2008-11-30 05:47:06 | Weblog
(今日の写真も岩木山である。さてどこから撮ったものだろう。この場所の雪のない時の写真は、このブログの2008-09-19と2008-09-20に貼り付けてある。
 雪によってどれほどの変貌振りなのか、雪のない時の写真と比べてみると楽しいだろう。これは岩木山白狐沢下流域山麓から見た岩木山である。
 この撮影地までの道順だが…
 岩木山環状線から大石神社に向かって入り、大石神社の少し手前から右の車道に入る。しっかりした砂利道を移動して草原に出たところで下車する。この風景を見るには自動車は使えないから歩くしかない。
 車道の下部には原野や草原が広がっている。標高は350mほどである。下車地点の遠景は岩木山の北東面である。左から赤倉登山道尾根、赤倉キレット、 1396mのピーク、1250mのピークと続いている。この1250mピークが扇ノ金目山に連なっている。右の深い沢が白狐沢、左の沢が赤倉沢だ。
 弘前から見慣れている岩木山とは、あまりにも違う「変容」振りだろう。ここは五所川原市と直線的に結ぶ「線上」である。五所川原市から見える岩木山は鋭角的で厳しく屹立している。もっとも男性的で荒々しい山容、まるでマッターホルンのように見える。ところが、同じ直線上にありながら、ここから見える岩木山は横広がりで「立ちはだかって」はいるものの、気高く鋭く立っている山ではない。
 広がりはあるが低い。峰を連ねてはいるがその連なり方も何となく「優しい」。ただ、赤倉沢や白狐沢の深い谷を見せているだけであった。この「変貌」を為す理由は、見ている場所の「高さ」と「距離」にある。見ている場所の標高は350mほどである。山頂までの直線距離は2km程度だろうか。)

 ◆◆ 『毎日新聞「東京版の夕刊」「しあわせのトンボ」』「夕の祈り」は何を語る(その3)◆◆

(承前)
 「昨日、テロリスト、「小泉毅」はお天道様のような「山」を持つことなく46歳まで生きてしまったのだ」と書いた。
 それは「小泉毅」が「アイデンティティー」としての「山」を持っていなかったことでもあるだろう。「小泉毅」はその意味で哀れなのである。
 それに比べると、何と私は幸せ者だろう。67歳の現在も、未だに「不動にして泰然としている岩木山」を「アイデンティティー」として、日々生きていることが出来るからである。

 S氏が言ったように、私にとって岩木山は、まさに、「アイデンティティー」であったし、今もなお「アイデンティティー」なのである。
 すなわち、岩木山にこだわること、岩木山を愛すること、それは私が自分自身を知ることであり、自己確認を意味しているのである。
 岩木山との最初の出会いは5歳の時だった。

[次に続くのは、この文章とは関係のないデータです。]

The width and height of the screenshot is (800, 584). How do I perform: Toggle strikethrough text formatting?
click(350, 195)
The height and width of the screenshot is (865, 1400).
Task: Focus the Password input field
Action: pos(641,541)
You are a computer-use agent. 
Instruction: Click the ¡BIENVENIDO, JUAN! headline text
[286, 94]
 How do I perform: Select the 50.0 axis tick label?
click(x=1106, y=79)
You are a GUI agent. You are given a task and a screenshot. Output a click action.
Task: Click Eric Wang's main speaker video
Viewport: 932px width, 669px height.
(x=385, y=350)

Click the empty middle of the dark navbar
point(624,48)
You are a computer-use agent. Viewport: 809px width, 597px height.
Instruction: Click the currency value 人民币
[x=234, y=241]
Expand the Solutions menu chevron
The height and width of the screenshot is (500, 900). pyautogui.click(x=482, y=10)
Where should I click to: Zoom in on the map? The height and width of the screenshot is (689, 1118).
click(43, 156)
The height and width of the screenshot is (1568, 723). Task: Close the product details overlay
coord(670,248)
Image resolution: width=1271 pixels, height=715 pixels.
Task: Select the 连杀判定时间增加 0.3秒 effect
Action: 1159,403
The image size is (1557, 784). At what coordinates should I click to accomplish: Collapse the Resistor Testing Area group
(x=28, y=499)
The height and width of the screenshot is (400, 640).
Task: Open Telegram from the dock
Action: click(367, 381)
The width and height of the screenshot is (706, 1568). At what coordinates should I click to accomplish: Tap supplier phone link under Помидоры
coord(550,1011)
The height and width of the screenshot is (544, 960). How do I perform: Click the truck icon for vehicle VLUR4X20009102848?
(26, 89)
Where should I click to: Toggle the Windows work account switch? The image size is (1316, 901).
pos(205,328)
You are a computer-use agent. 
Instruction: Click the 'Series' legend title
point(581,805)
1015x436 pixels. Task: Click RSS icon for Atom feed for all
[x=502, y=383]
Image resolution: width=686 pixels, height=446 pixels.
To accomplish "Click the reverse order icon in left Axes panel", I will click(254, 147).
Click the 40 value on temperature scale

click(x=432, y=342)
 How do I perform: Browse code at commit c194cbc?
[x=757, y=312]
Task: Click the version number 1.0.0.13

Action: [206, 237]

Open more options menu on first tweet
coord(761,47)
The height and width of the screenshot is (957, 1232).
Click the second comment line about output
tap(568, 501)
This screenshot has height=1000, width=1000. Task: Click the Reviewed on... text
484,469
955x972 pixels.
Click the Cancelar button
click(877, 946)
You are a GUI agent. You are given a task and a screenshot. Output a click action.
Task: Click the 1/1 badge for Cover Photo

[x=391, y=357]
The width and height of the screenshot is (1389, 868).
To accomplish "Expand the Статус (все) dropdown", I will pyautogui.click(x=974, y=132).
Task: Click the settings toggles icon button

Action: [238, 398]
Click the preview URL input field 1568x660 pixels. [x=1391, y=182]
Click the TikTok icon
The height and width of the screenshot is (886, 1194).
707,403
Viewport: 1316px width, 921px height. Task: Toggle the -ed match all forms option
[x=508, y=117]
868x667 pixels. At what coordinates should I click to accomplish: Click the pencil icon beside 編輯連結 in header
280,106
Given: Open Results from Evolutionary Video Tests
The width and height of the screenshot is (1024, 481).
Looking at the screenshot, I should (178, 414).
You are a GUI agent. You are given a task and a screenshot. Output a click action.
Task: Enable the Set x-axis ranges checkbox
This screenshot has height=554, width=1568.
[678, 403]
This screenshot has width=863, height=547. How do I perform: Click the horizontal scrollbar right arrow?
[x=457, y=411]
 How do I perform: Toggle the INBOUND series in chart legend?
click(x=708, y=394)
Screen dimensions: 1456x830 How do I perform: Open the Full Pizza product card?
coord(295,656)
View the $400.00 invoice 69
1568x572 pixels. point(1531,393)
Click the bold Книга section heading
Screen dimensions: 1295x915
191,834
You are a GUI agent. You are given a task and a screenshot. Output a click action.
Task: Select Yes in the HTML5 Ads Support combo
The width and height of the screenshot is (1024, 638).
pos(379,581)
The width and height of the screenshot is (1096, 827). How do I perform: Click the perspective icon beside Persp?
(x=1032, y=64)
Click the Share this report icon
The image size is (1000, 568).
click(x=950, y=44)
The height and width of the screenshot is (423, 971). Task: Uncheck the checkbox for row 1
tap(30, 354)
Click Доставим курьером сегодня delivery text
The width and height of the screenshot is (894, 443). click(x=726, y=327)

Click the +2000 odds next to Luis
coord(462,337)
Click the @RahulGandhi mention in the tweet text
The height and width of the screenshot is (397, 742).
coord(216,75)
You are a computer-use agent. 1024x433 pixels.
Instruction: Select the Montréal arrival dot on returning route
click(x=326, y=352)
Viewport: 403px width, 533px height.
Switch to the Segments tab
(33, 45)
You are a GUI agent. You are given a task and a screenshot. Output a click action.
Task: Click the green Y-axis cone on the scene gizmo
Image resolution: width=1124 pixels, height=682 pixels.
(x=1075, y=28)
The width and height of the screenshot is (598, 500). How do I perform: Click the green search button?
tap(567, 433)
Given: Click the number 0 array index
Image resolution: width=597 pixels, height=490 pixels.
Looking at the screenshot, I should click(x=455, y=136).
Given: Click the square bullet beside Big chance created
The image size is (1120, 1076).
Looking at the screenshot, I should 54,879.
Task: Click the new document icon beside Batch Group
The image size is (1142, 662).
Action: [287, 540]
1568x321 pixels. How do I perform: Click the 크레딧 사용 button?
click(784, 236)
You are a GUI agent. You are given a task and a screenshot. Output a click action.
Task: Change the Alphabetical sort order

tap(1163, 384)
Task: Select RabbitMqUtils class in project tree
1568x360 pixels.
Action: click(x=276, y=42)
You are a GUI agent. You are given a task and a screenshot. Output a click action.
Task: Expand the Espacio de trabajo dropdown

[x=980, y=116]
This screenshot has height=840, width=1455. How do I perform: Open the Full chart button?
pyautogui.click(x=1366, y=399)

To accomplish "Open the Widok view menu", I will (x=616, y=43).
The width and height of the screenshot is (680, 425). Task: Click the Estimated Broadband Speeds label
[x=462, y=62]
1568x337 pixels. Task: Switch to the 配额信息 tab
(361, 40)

この年齢だから、その当時の記憶は曖昧でかつ断片であるに過ぎない。それまで育った満州における記憶はさらに少なく、さらに、断片でしかなかった。
 満州での記憶の中に「山」は存在していない。満州の入り口、大連には山がなかった。引き揚げてきて、岩木山を見た時に、人生で初めて、「山」の実景を見たのである。
 5歳の私は「山」という「漢字」を知っていた。象形文字などという難しい知識はなかったが、まさに岩木山は3つの頂を示して「山」の「字」を私に「直接」教えてくれたのである。そして、私は、その時から「津軽の人の原風景としての岩木山」を持つようになったのである。
 私はこれまでどのくらい岩木山と対峙しただろう。それはもはや数えられる者ではない。大げさに言えば、「毎日数回」である。直接、対峙するだけではない。見えない場所にいても目をつぶっても、私には岩木山が見えるのである。
 嬉しいことがあった時も、悲しいことがあった時も、何事かで悩んでいる時も、私は岩木山に対峙してきた。そして、語りかける。
 その晩もまた、私の父と母は喧嘩をしていた。私は吹雪の中、表に飛び出して見えない岩木山に向かって大声で泣いた。
 秋、稻束の棒掛けが規則正しく並んでいる田んぼの畦に腰を下ろして見る「岩木山」は穏やかで優しい。そんな時は、岩木山に向かって自分の将来を語った。自分の夢を話した。岩木山はひたすら「黙って聞いてくれる」だけだった。それでよかった。
 私は小学生の時から「高校の先生」になろうと決めていた。それが夢だった。しかし、現実は「貧しさ」であり、高校進学も危ういものだったし、到底大学に進むことは経済的に無理だった。だが、岩木山に向かってその夢を語る時、いつかそれは達成されるような安堵感を持つのであった。
 私の「アイデンティティー」が「岩木山」であると思えるのは、引き揚げ直後から小学校時代を含む時期までのいろいろな体験が、反発や悲しみ、寂しさなどを包括しながらも、すべてを、この「原風景として岩木山」にスライドされ、収斂・象徴されているからなのである。

 「しあわせのトンボ」-「夕の祈り」は続く…。

 『それにしても何事もないかのような富士山の大きさ。その超然とした姿を詠んで、今は亡き城山三郎氏に年賀状を出したのは確か2000年の元旦である。思いがけず「その思いで生きたいものです」と添え書きのある賀状をいただいたが、城山氏は富士への畏敬(いけい)の念とともに、穏やかではいられない世の中を暗におっしゃっていたのであろう。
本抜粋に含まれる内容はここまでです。